Geronimo CDP, Texas – Racial and ethnic composition Note: the US Census treats Hispanic/Latino as an ethnic category. This table excludes Latinos from the racial categories and assigns them to a separate category. Hispanics/Latinos may be of any race.
| Race / Ethnicity (NH = Non-Hispanic) | Pop 2000 | Pop 2010 | Pop 2020 | % 2000 | % 2010 | % 2020 |
|---|---|---|---|---|---|---|
| White alone (NH) | 320 | 468 | 490 | 51.70% | 45.35% | 44.67% |
| Black or African American alone (NH) | 26 | 31 | 28 | 4.20% | 3.00% | 2.55% |
| Native American or Alaska Native alone (NH) | 0 | 0 | 5 | 0.00% | 0.00% | 0.46% |
| Asian alone (NH) | 0 | 7 | 0 | 0.00% | 0.68% | 0.00% |
| Native Hawaiian or Pacific Islander alone (NH) | 0 | 0 | 1 | 0.00% | 0.00% | 0.09% |
| Other race alone (NH) | 5 | 1 | 2 | 0.81% | 0.10% | 0.18% |
| Mixed race or Multiracial (NH) | 7 | 2 | 30 | 1.13% | 0.19% | 2.73% |
| Hispanic or Latino (any race) | 261 | 523 | 541 | 42.16% | 50.68% | 49.32% |
| Total | 619 | 1,032 | 1,097 | 100.00% | 100.00% | 100.00% |

===2000 census===
As of the census of 2000, there were 619 people, 194 households, and 157 families residing in the CDP. The population density was 67.5 PD/sqmi. There were 209 housing units at an average density of 22.8/sq mi (8.8/km^{2}). The racial makeup of the CDP was 72.21% White, 4.20% African American, 20.84% from other races, and 2.75% from two or more races. Hispanic or Latino of any race were 42.16% of the population.

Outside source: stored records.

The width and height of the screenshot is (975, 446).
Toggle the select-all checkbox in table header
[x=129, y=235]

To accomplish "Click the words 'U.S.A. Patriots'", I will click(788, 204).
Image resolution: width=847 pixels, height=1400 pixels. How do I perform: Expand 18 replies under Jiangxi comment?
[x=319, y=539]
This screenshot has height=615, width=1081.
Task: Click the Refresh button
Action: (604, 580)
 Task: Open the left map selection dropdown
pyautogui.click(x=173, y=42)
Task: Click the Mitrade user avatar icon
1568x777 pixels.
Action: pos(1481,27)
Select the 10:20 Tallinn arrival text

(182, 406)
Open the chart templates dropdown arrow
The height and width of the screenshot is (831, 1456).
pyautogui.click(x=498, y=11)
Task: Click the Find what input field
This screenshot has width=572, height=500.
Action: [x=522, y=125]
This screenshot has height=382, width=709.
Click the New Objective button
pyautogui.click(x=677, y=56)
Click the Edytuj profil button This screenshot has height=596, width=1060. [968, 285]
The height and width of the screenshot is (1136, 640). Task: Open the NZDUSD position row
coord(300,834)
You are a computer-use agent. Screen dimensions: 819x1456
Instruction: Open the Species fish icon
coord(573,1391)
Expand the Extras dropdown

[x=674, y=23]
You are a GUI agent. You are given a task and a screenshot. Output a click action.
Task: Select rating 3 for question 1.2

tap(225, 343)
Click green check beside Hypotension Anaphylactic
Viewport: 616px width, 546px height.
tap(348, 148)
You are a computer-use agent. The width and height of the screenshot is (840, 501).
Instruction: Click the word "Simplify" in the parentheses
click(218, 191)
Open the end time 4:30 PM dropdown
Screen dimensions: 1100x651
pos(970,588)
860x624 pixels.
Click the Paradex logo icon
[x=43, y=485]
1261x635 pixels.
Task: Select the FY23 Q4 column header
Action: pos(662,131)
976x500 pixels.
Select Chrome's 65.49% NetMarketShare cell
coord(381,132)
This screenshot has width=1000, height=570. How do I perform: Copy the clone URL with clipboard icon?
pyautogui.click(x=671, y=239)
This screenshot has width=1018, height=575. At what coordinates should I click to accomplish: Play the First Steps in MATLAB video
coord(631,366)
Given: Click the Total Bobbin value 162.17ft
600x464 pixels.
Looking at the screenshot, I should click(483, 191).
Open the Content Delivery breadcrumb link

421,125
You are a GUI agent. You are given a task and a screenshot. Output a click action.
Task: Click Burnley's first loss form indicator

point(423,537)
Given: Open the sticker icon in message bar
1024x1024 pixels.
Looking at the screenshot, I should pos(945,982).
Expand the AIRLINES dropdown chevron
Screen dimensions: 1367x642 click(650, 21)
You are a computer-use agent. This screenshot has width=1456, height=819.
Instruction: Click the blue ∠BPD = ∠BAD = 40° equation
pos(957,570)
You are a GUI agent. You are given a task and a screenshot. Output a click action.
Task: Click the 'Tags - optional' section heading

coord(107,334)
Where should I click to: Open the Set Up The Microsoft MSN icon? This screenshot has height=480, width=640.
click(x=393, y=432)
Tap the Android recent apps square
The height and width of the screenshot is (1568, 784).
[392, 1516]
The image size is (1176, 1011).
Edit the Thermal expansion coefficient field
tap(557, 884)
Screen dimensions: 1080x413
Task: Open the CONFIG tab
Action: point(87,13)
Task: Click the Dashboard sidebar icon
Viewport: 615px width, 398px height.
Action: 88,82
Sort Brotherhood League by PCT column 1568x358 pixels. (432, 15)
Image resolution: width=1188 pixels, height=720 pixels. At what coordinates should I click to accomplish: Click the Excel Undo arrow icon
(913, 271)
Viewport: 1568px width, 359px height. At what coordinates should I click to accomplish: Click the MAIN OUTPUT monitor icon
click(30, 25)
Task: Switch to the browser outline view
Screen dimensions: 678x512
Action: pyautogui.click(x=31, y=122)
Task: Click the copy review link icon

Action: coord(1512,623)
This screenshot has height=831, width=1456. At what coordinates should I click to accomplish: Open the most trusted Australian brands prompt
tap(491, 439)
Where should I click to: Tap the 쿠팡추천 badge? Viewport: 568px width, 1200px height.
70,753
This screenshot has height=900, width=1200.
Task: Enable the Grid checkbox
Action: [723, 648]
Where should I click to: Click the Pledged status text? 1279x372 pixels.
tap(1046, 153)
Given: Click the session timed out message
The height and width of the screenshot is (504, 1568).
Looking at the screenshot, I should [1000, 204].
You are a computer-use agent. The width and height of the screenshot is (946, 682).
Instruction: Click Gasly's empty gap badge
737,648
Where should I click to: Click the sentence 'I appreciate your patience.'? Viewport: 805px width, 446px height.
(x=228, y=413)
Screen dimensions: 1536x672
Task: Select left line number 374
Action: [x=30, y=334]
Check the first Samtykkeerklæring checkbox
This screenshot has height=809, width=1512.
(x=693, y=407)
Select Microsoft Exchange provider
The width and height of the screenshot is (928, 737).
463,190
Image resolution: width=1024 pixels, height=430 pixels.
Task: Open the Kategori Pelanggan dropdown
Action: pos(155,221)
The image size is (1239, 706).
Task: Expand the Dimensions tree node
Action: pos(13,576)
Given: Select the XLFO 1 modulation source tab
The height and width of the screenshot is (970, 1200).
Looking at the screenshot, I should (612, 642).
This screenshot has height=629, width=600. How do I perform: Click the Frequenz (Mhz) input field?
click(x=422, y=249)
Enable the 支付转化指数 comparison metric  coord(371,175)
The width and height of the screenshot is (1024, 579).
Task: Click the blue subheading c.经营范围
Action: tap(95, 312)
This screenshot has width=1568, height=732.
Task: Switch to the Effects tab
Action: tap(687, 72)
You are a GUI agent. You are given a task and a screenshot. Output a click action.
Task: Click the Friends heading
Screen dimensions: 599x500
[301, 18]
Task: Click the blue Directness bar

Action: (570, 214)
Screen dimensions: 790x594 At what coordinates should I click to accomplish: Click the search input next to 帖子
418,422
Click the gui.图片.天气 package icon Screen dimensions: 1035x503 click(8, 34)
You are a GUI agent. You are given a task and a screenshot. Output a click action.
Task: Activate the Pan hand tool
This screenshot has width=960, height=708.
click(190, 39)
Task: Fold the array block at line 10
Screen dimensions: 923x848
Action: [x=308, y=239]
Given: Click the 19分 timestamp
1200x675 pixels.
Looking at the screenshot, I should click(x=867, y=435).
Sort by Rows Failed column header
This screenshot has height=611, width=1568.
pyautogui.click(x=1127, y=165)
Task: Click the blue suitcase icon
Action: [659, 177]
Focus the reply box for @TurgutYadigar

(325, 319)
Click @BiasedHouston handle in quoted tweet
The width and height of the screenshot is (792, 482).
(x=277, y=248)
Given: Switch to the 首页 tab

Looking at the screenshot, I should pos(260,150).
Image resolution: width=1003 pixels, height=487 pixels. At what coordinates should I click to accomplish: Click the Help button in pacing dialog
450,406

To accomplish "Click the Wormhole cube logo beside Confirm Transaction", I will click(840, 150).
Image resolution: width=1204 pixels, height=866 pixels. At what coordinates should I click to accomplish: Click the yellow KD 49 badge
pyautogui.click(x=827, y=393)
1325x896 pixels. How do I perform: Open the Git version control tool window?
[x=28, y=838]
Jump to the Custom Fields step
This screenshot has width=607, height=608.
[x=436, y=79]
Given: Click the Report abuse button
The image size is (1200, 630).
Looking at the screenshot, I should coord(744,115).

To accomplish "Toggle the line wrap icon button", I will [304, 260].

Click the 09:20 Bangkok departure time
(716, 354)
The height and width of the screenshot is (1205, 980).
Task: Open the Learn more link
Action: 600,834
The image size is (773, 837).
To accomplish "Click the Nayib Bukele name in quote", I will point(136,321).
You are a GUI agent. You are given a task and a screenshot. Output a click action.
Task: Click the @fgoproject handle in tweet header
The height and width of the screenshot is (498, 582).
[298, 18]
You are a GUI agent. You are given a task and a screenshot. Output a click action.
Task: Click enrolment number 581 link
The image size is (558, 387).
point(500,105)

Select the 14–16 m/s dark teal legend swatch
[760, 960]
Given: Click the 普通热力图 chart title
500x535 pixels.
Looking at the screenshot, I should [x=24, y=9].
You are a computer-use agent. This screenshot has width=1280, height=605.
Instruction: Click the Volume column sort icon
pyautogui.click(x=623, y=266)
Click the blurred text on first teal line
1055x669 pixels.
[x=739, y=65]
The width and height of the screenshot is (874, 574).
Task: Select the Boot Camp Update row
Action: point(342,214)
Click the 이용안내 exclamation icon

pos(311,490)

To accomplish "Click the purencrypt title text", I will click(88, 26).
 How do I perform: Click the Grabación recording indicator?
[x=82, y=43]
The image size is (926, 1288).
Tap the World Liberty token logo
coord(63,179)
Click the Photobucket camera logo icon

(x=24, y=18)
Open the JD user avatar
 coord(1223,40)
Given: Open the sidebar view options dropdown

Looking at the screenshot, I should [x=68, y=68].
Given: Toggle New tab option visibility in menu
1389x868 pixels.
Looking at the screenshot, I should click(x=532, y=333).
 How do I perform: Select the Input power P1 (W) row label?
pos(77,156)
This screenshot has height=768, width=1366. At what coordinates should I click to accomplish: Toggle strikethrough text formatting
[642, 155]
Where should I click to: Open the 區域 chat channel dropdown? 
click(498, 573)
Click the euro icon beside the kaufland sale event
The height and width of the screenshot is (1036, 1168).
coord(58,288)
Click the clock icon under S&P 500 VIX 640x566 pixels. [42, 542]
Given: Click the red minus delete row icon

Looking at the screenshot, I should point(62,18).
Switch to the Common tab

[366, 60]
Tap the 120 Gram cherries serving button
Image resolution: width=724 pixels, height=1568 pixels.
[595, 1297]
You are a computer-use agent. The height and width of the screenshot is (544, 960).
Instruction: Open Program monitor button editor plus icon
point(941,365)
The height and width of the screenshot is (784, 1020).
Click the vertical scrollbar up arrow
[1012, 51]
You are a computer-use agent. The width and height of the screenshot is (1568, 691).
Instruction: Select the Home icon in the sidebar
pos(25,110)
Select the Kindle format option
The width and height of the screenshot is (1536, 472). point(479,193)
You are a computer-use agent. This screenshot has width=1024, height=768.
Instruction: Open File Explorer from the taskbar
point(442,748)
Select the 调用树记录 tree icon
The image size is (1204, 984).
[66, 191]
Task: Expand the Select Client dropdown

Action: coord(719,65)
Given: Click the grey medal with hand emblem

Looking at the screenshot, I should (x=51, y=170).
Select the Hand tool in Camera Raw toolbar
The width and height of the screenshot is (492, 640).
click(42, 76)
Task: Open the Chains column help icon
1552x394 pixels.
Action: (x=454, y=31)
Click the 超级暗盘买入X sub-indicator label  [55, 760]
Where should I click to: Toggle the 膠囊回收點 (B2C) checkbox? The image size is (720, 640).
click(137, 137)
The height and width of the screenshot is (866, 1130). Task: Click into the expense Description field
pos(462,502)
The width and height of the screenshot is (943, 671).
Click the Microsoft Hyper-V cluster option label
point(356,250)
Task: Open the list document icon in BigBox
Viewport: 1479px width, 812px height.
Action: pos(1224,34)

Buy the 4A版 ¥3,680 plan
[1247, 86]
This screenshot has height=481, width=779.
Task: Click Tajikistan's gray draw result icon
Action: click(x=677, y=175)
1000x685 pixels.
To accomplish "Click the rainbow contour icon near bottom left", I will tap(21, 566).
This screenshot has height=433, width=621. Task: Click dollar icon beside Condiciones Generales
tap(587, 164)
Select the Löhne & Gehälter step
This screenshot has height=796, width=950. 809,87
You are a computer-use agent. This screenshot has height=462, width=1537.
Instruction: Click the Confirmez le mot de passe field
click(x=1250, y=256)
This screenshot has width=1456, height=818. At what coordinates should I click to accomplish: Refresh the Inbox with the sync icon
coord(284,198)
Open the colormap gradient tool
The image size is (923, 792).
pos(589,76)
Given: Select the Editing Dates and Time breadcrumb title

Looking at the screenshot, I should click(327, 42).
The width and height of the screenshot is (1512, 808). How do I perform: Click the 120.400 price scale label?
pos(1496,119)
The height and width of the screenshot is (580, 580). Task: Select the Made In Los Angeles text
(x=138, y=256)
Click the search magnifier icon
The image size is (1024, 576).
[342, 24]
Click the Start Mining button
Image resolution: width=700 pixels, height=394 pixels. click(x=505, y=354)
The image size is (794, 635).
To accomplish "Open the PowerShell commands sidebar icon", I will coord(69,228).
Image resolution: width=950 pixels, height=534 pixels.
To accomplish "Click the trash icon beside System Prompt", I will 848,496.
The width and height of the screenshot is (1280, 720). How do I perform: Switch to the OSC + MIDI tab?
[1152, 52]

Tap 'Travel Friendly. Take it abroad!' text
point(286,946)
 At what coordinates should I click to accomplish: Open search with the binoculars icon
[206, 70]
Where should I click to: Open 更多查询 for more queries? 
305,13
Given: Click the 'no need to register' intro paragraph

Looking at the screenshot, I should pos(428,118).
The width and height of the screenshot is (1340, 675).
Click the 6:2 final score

There were 194 households, out of which 49.5% had children under the age of 18 living with them, 62.9% were married couples living together, 12.4% had a female householder with no husband present, and 18.6% were non-families. 13.9% of all households were made up of individuals, and 4.6% had someone living alone who was 65 years of age or older. The average household size was 3.19 and the average family size was 3.56.

In the CDP, the population was spread out, with 36.2% under the age of 18, 5.5% from 18 to 24, 31.2% from 25 to 44, 17.8% from 45 to 64, and 9.4% who were 65 years of age or older. The median age was 33 years. For every 100 females, there were 97.8 males. For every 100 females age 18 and over, there were 92.7 males.

The median income for a household in the CDP was $46,761, and the median income for a family was $47,273. Males had a median income of $36,806 versus $23,750 for females. The per capita income for the CDP was $17,569. None of the families and 1.5% of the population were living below the poverty line, including no under eighteens and none of those over 64.

==Education==
Geronimo is served by the Navarro Independent School District.

==Attractions==
Geronimo has turned into a day-trip destination for travelers from the Hill Country, Austin, San Antonio and the Valley. Geronimo is home to five antique shops: Blue Hills Antique Mall, Elsie's Attic, Geronimo Antiques, and two other locations inside the town. Geronimo is famed for its annual BBQ & Chili Cook-Offs and VFW raffle and auction. The local VFW Post 8456 (located in the previous general store) holds country and western dances almost every Sunday afternoon in Texas Hill Country dance hall tradition.